Home // Music // Album Review // BOTW Album Review: Matthew Dear – Beams
matthewdearbeams-630x350

BOTW Album Review: Matthew Dear – Beams

(Ghostly International | Dance/Electronica)

New York musician Matthew Dear is a long-time hero of mine. His approach to dance music folds minimal, experimental and banging basslines in with acid house tics, witty lyrics and dark themes. He’s one of those artists who I perpetually wonder why he’s not more popular – with tunes that make DFA-stable artists sound pedestrian and massive production values, Dear should be headlining festivals – and if not, be all over the radio.

With this fourth album, Beams, he continues his run on famously free-thinking label Ghostly International, and more or less does as he pleases. In places his mix of pulsing beats and guitar riffs recalls Daedelus, Cut Copy or Beck (sadly now lost to Scientology), but this isn’t a record of individual highs. Dear is an album artiste – even if you listen to Beams constantly for days, there isn’t a ‘single’ in the traditional sense – and this record rewards those that appreciate the album as a form: it’s about cadence, recurring themes and not confining yourself to three-minute radio-edited spaffs. It’s ultimately constructed as a classic two-disc LP, underlining his album-oriented approach.

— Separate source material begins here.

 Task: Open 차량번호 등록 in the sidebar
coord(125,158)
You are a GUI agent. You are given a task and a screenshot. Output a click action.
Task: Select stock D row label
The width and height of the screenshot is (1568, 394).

Above all, Beams is dance music. It’s made for clubs, and live sets – the songs bleed equally as well into each other as they do into the full body of Dear’s work. The darkness continues, but this record is sonically bolder than previous albums; there are experimental squees and bongs that demonstrate a healthy comfort in his place, and Beams is thoroughly less agitated and awkward than Black City. One for a great Sunday afternoon listening session.